Bunevicius T4+T3 Subgroup Analyses: Who Responded Most and Least

Clinical medical image for trials bunevicius 1999: Bunevicius T4+T3 Subgroup Analyses: Who Responded Most and Least

Bunevicius T4+T3 Subgroup Analyses: Who Responded Most and Least

At a glance

| Field | Detail | |---|---| | Trial Name | Bunevicius et al., NEJM 1999 | | N | 33 (all hypothyroid; 21 post-thyroidectomy, 12 autoimmune) | | Intervention | Levothyroxine (LT4) + Liothyronine (LT3), replacing 50 mcg LT4 with 12.5 mcg LT3 | | Comparator | Levothyroxine (LT4) alone at standard dose | | Design | Crossover, double-blind, two 5-week periods | | Primary Endpoint | Composite of 17 neuropsychological and mood tests | | Key Result | T4+T3 superior to T4 alone on 6 of 17 measures; mood and cognition favored combination | | Journal | New England Journal of Medicine, 1999 |

Why Subgroup Analysis in a 33-Person Trial Is Both Necessary and Dangerous

A trial with 33 participants is not powered to detect subgroup differences. The authors acknowledged this directly: the crossover design was chosen specifically to reduce between-subject noise, but it cannot substitute for adequate sample size when you start splitting the population in half or thirds.
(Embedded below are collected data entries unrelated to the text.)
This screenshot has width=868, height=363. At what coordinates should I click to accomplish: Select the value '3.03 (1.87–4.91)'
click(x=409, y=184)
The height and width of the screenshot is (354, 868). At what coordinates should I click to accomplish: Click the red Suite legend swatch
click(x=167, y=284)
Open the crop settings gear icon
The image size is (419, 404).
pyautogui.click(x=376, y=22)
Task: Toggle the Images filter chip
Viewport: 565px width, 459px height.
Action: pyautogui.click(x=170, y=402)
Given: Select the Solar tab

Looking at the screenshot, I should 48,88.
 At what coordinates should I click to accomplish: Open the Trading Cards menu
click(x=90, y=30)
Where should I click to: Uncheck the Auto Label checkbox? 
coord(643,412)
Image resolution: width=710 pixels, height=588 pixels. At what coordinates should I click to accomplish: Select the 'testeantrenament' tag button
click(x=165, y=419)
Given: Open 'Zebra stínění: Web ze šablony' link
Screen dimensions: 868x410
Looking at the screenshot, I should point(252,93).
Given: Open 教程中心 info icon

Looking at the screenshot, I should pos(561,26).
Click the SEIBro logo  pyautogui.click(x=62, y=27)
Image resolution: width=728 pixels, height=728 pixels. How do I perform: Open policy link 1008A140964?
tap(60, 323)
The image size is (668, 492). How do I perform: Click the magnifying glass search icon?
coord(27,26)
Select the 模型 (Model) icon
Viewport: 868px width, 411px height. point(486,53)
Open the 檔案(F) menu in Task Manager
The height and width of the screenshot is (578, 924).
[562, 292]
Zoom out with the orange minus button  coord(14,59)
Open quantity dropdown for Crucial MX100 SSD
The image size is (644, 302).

Yet the subgroup analyses from Bunevicius et al. remain clinically meaningful for one reason. This trial was not trying to be definitive. It was generating signals. And 25 years of subsequent debate suggests those signals were worth taking seriously, even if the statistical machinery to test them properly was never in place in this study.

The value of examining who responded most is not in the p-values. It is in understanding which patient characteristics correlate with reliance on peripheral T4-to-T3 conversion versus central thyroid hormone delivery. That physiological question is entirely independent of trial size.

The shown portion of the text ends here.